Con la identificación de la lucha contra la pandemia como una guerra, sabíamos que la primera derrotada sería la verdad. Esto ha sucedido desde el primer momento, con las mentiras del propio ministro de Interior en la destitución del coronel Pérez de los Cobos en relación a la filtración del informe de la manifestación del 8M. Continuó con la campaña de propaganda: primero, lo paramos unidos; luego, salimos más fuertes; ahora, España puede. Ni estamos unidos; ni salimos, ni estamos más fuertes, sino más débiles que nunca; y, desde luego ni España puede ni pueden sus ciudadanos sin la ayuda de Europa. En Cataluña los empresarios de la restauración se plantean incluso desobedecer a la Generalitat, para no desaparecer. Así están las cosas: Obedecer puede significar desaparecer.

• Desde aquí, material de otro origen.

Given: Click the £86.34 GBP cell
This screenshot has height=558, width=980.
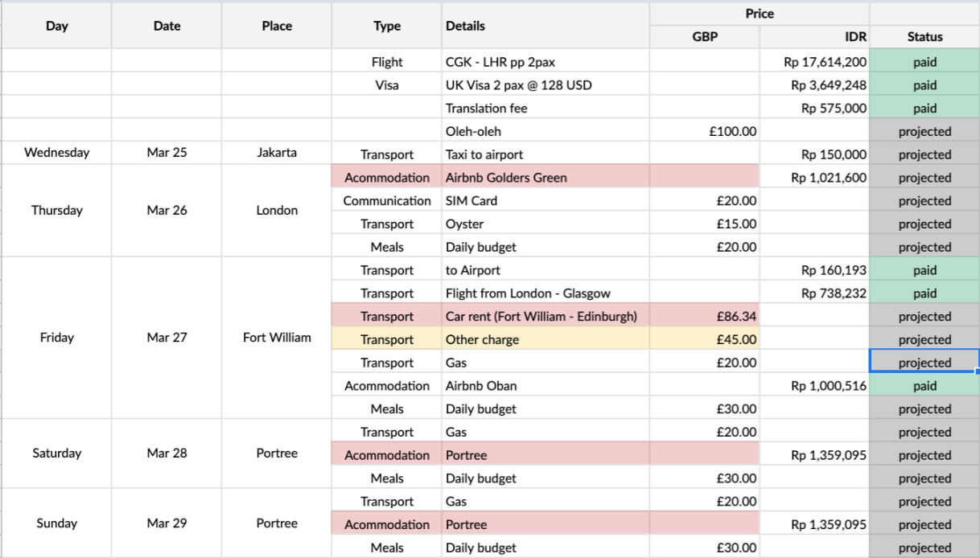Looking at the screenshot, I should tap(704, 317).
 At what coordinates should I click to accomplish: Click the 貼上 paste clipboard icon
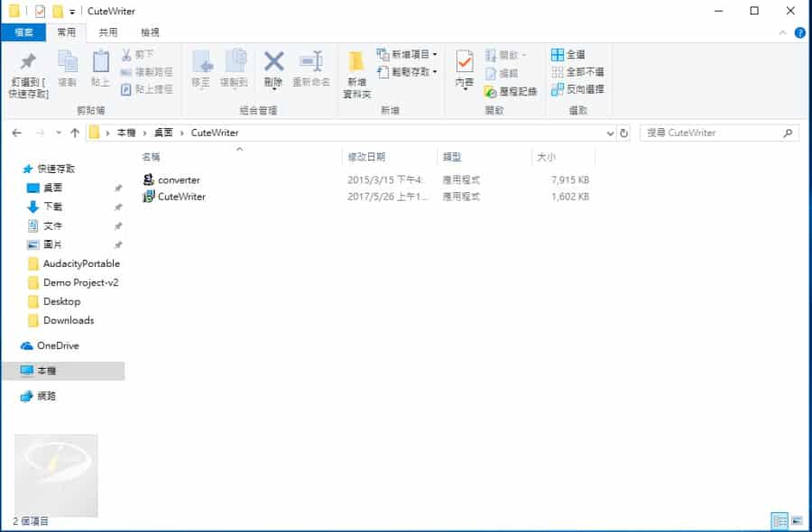point(100,65)
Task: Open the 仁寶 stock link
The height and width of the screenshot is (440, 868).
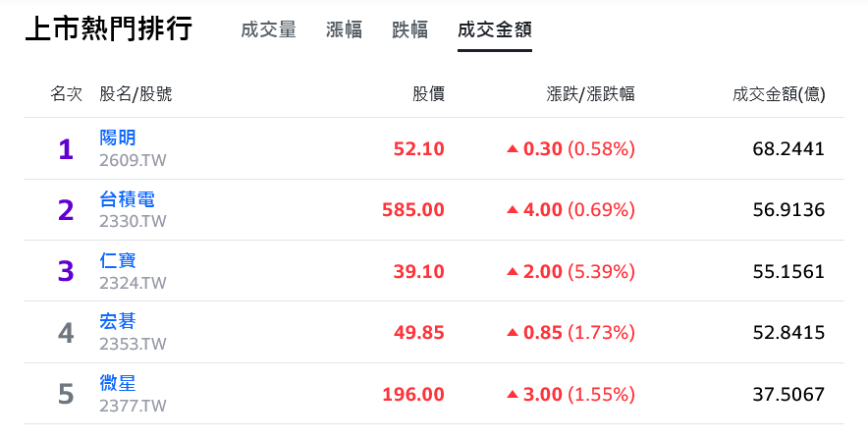Action: point(118,260)
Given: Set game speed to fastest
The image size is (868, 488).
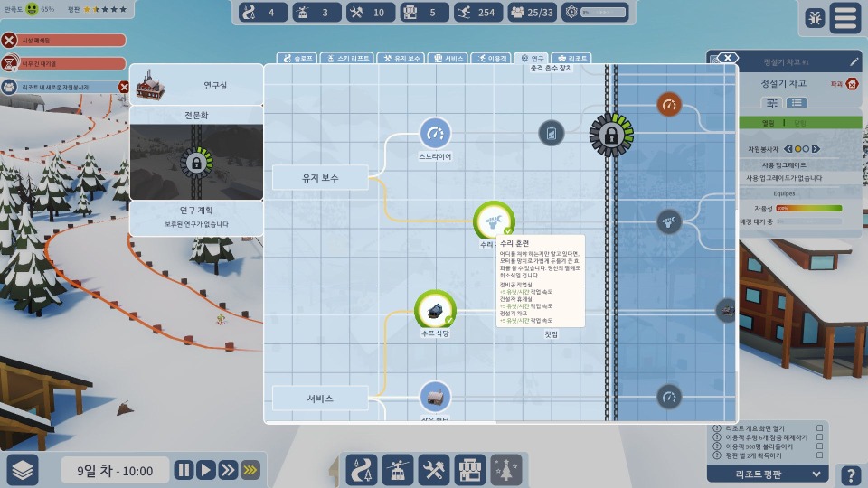Looking at the screenshot, I should point(250,470).
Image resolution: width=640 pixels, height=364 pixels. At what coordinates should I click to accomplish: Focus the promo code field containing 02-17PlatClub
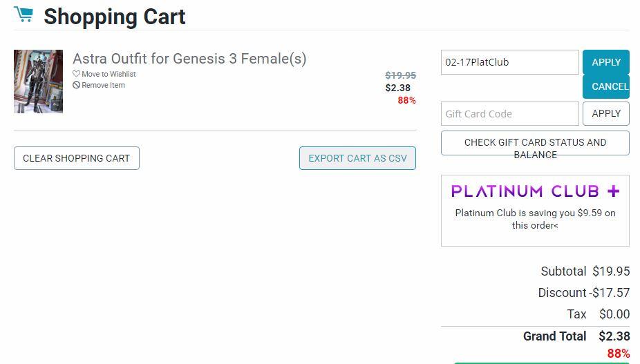[509, 62]
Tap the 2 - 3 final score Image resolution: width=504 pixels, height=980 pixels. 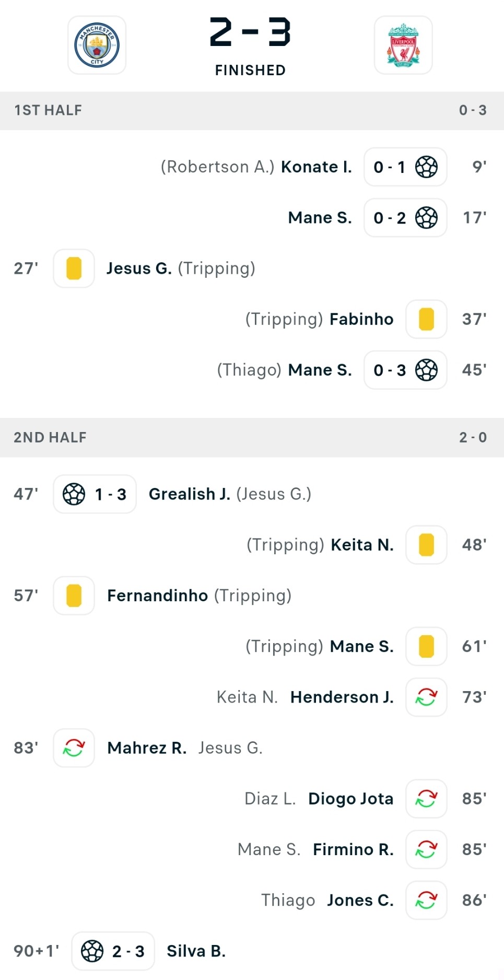pos(250,32)
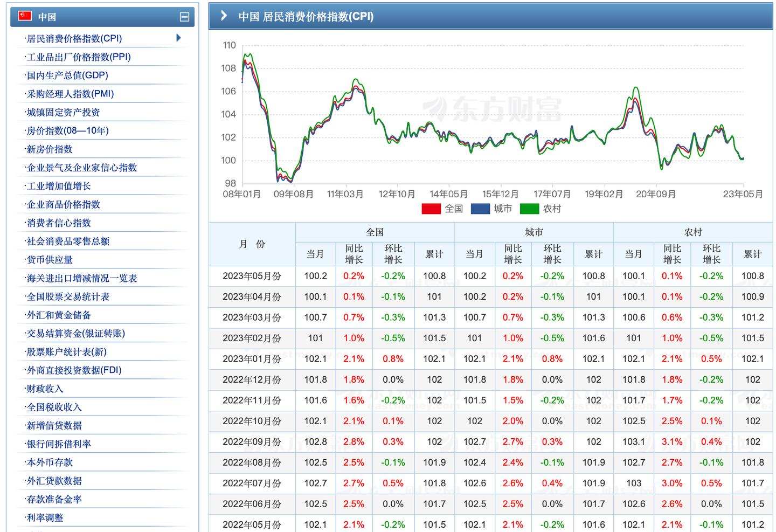
Task: Open 全国股票交易统计表 link
Action: 68,297
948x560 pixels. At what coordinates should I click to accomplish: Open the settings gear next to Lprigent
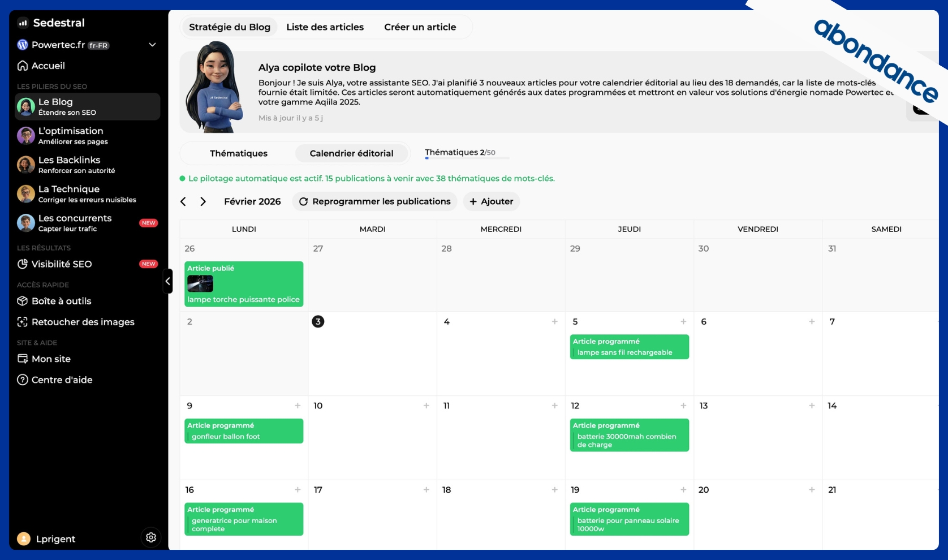[x=150, y=537]
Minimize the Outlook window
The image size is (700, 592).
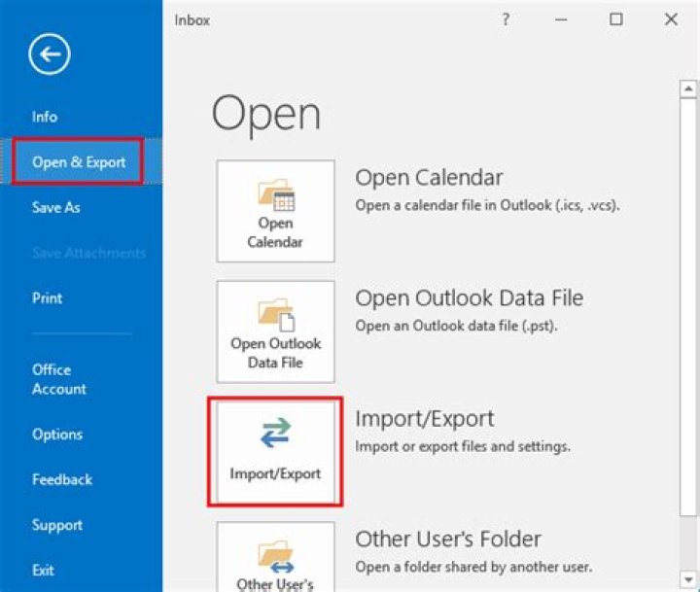[561, 19]
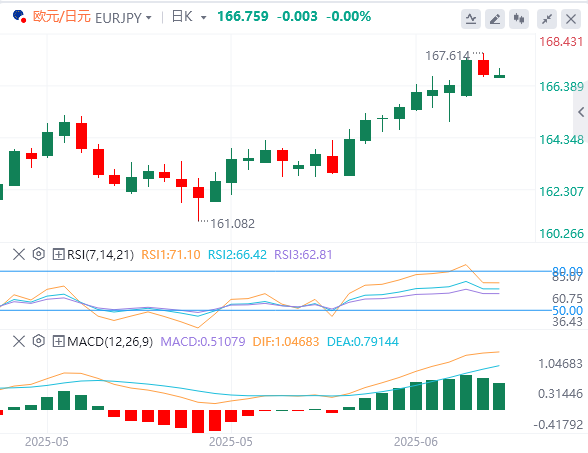Remove the MACD indicator panel
The height and width of the screenshot is (453, 588).
(19, 341)
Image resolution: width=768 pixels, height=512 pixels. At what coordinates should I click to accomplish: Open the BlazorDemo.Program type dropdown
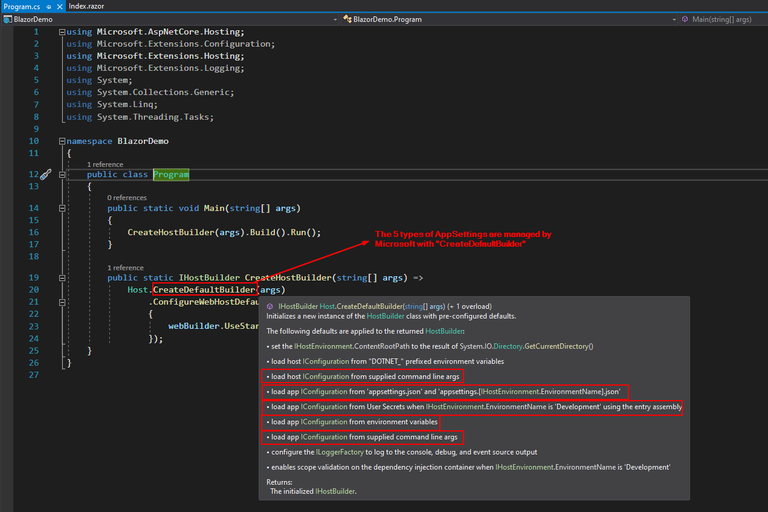coord(672,19)
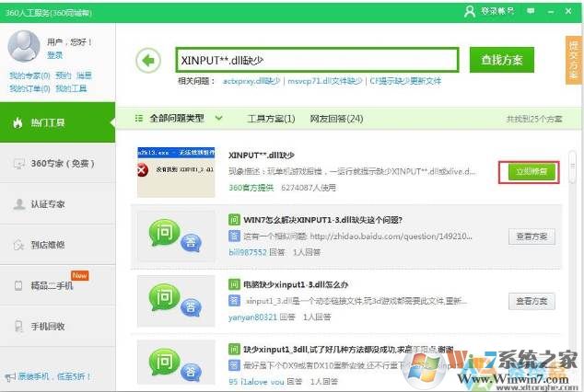Open 360专家(免费) in the sidebar

(57, 163)
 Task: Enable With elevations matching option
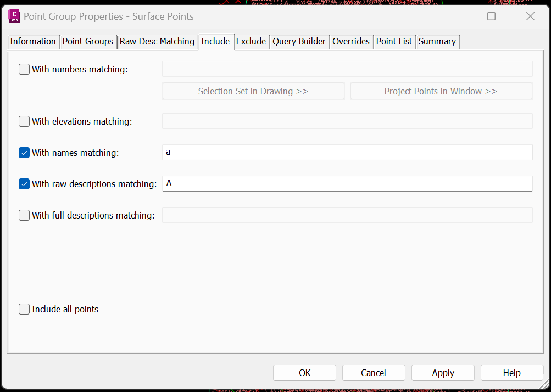(x=24, y=121)
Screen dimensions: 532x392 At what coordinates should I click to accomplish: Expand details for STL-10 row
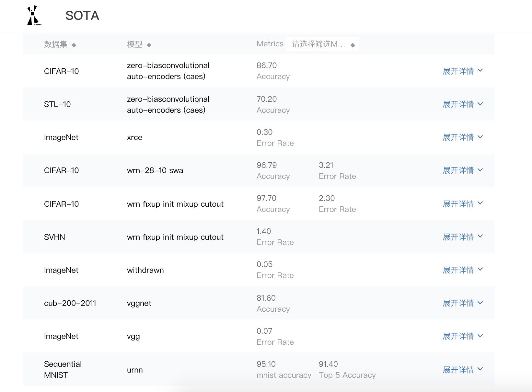pos(462,104)
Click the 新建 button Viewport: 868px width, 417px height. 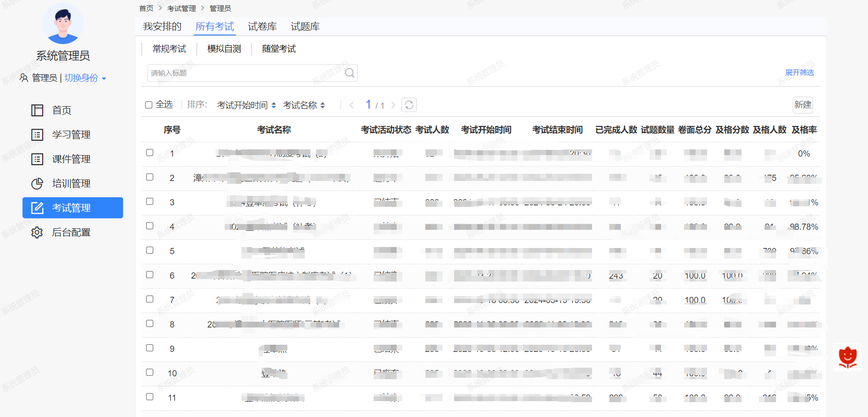[x=803, y=105]
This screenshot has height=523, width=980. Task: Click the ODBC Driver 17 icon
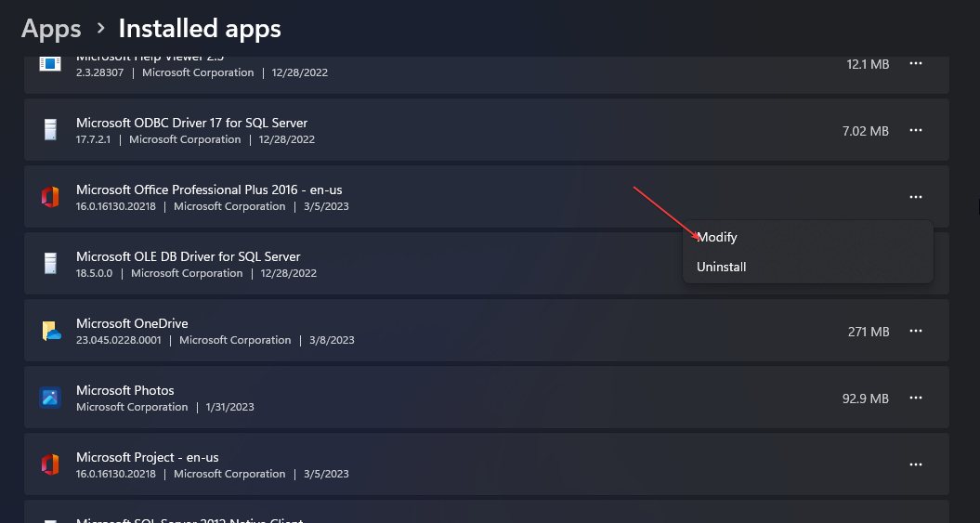click(50, 130)
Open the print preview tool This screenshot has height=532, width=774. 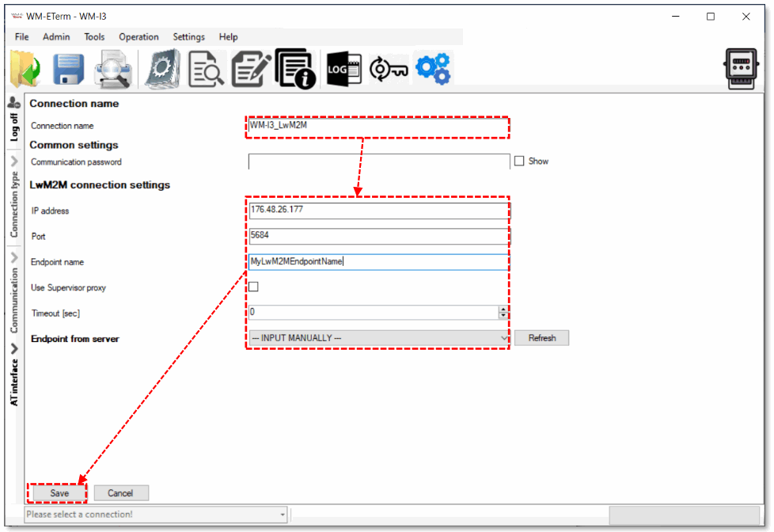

La próxima batalla son los presupuestos, vitales, entre otras cosas, para tener acceso a los 140.000 millones de ayuda de la Comisión Europea. Sánchez quiere instrumentalizar la pandemia en beneficio propio; para ello ha enumerado (¡ante la plana mayor del Ibex 35 y Pablo Iglesias!), una panoplia de argumentos contradictorios entre sí: deben ser progresistas para reflejar las fuerzas representadas en el gobierno; deben ser no excluyentes; y deben reflejarla voluntad de unidad de todo el país. Dice que no va a vetar a ningún partido, ¡como si tuviera esta capacidad! Sus socios de Unidas Podemos se han declarado incompatibles con Ciudadanos, lo que contradice la no exclusión. Si deben ser progresistas, se excluye o se dificulta el apoyo de fuerzas políticas que no se identifican con el calificativo de “progresistas”. La voluntad de unidad de todo el país sólo la puede reflejar o bien un gobierno de concentración o bien uno de coalición que represente una gran mayoría de diputados; si ahora no, por soberbia de Sánchez, ¿cuándo?; ni siquiera existe unidad dentro del gobierno, como refleja su radical disenso sobre la forma del Estado. El intento de amedrentamiento al PP basado en la acusación de “no querer arrimar el hombro” es el enésimo de un presidente trilero para eternizarse en el poder mintiendo a los ciudadanos con palabras que se deshacen en su boca como setas mohosas. Nadie sabe si van a subir los impuestos como acordaron con UP o si los van a congelar de acuerdo con C’s. La solución más probable es el acuerdo PSOE-UP-PNV-C’s, que daría aire al gobierno para unos meses, pero introduciría elementos de inestabilidad en una coalición fundada en unos supuestos radicalmente distintos.